**Given task:**
Copy each line of the entries below that contains the string "name".

Word and element locating entries

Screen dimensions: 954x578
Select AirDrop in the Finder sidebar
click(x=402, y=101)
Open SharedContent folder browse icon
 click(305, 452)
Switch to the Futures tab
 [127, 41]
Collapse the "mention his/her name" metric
...
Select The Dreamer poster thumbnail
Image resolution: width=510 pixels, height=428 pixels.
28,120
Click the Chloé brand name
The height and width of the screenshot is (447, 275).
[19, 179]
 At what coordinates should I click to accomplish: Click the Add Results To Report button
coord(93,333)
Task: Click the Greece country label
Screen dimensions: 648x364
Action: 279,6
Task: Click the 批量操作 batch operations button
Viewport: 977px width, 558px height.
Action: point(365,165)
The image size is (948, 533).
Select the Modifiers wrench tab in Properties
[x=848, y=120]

**Worked answer:**
Collapse the "mention his/her name" metric
Click the Chloé brand name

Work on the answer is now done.